Güncelleme Tarihi:
Avukatlar İlkay Sezer ve Hilal Demirelli şöyle konuştu: “Müvekkilimiz ile irtibatlı suç işledikleri iddia olunan Genelkurmay Başkanlığı Karargâhı’nda emrinde çalışan silah arkadaşları hakkında İstanbul 4. Ağır Ceza Mahkemesi’nin 1 Temmuz 2019’daki kararı ile ‘beraat’ verilmiştir. Bu karar nedeniyle 11 Temmuz’da Cumhurbaşkanlığı Makamınca Başbuğ’a isnat edilen suçların ‘delilsiz’ ve ‘dayanaksız’ kaldığı anlaşılmış olup müvekkilimiz hakkında ‘İşleme Konulmama Kararı’ alınmıştır. Bu soruşturma izni verilmemesi anlamına gelmektedir. Bu karar aynı zamanda Başbuğ’a hakkının teslim edilmesi bakımından bir zorunluluktu.

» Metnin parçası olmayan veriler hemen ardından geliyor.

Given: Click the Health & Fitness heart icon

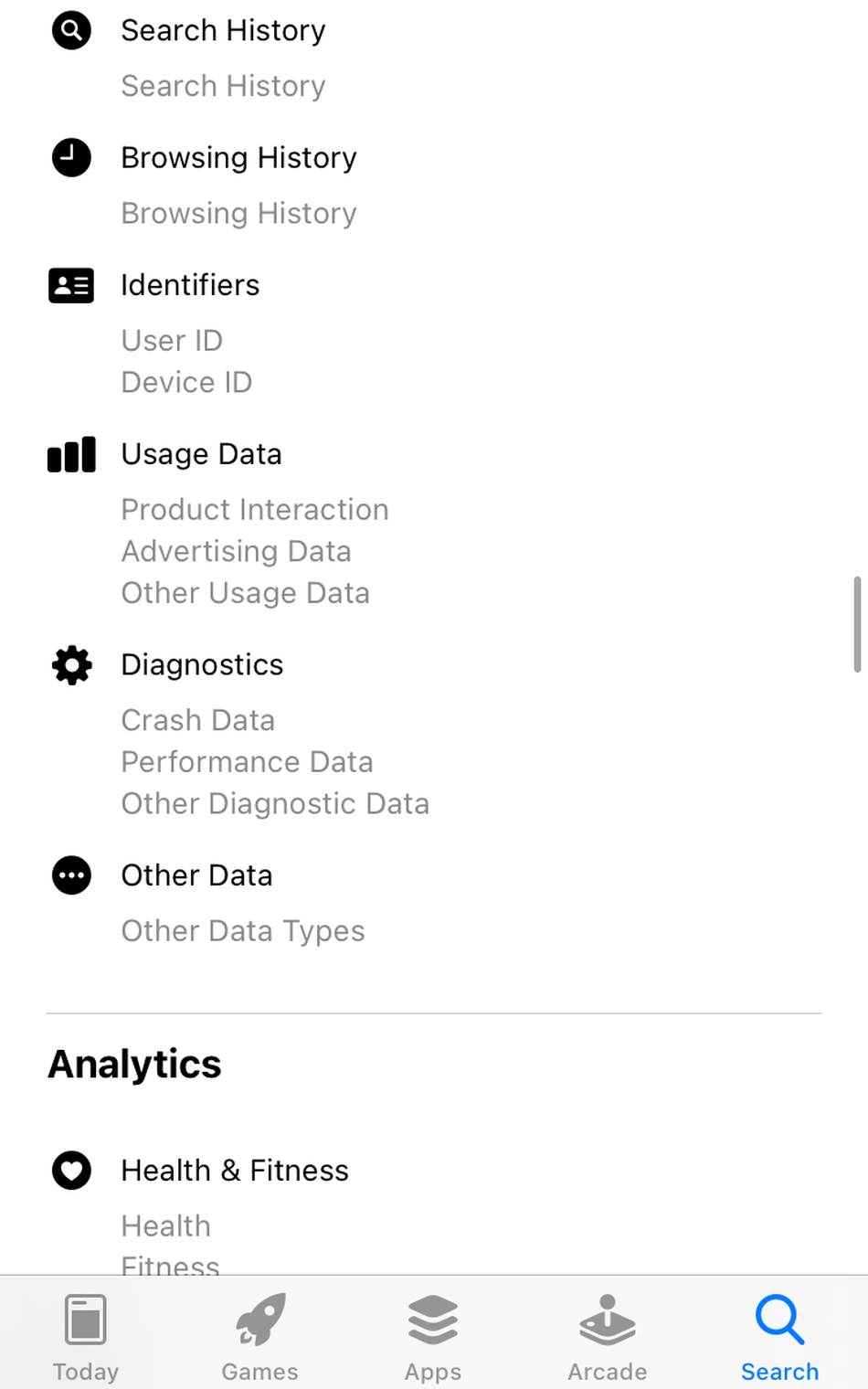Looking at the screenshot, I should click(x=71, y=1171).
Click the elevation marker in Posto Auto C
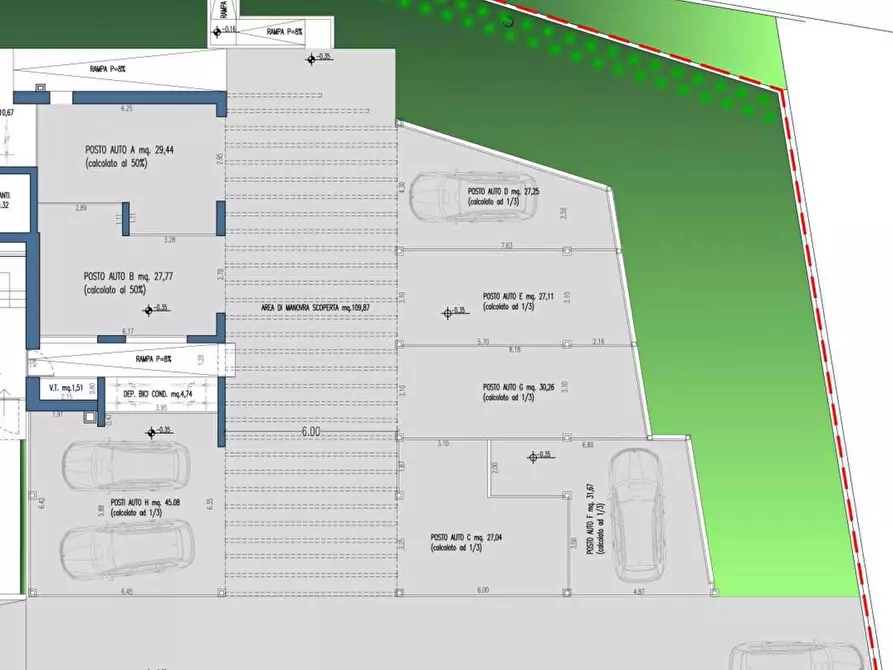The width and height of the screenshot is (893, 670). [533, 457]
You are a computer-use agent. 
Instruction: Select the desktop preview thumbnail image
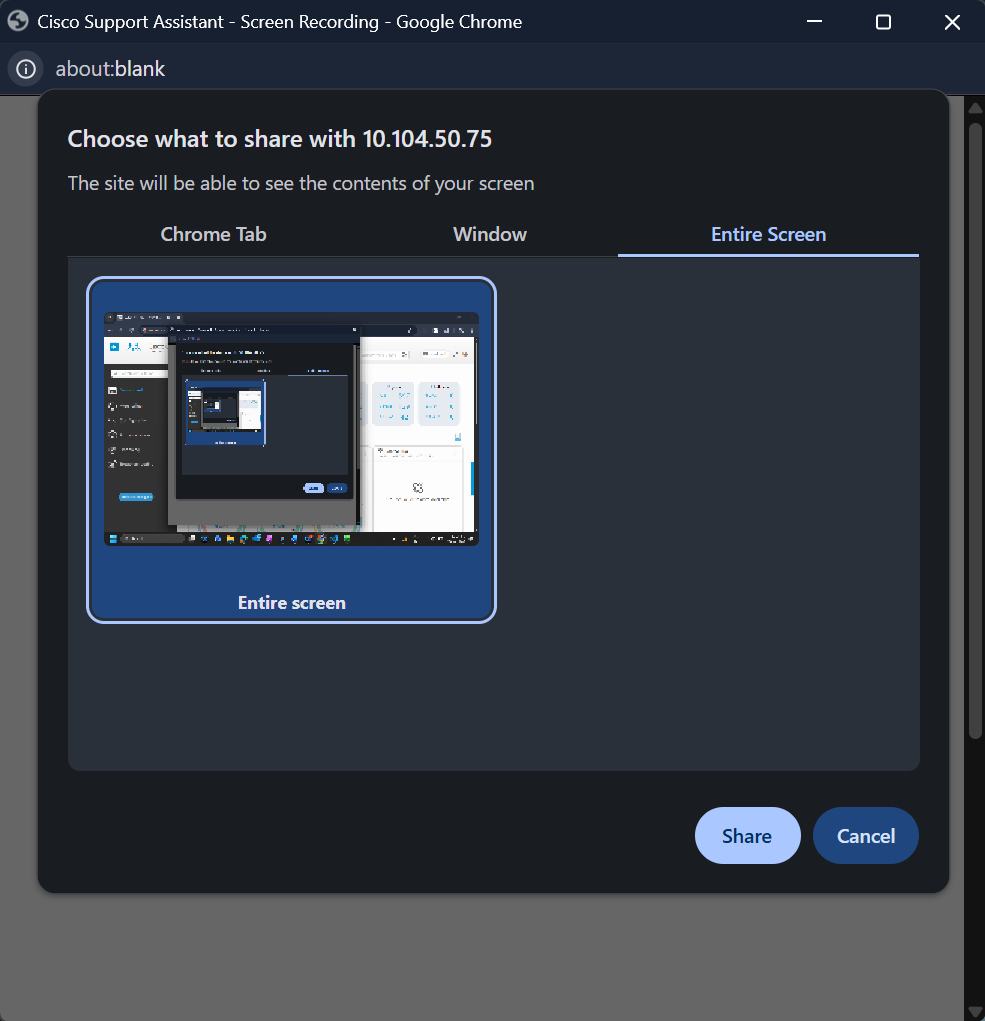pos(291,429)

Müvekkilimiz ile irtibatlı suç işledikleri iddia olunan kişiler hakkında İstanbul 4. Ağır Ceza Mahkemesi’nde yargılama sürerken Cumhurbaşkanlığı Makamı tarafından Başbuğ hakkında ‘İşleme Konulmama Kararı’ verilseydi, o şartlarda, bu karar kabul edilemezdi. Sonuç olarak, İstanbul 4. Ağır Ceza Mahkemesi’nin ‘beraat’ vermesi, isnat edilen suçların Cumhurbaşkanlığı makamınca ‘delilsiz’ ve ‘dayanaksız’ kaldığının anlaşılması ve Ceza Muhakemesi Kanunu’nun başka bir olanak tanımaması çerçevesinde Yüce Divan tarafından Başbuğ hakkındaki ‘davanın düşürülmesine’ ilişkin karar ‘beraat’ olarak değerlendirilmeli.”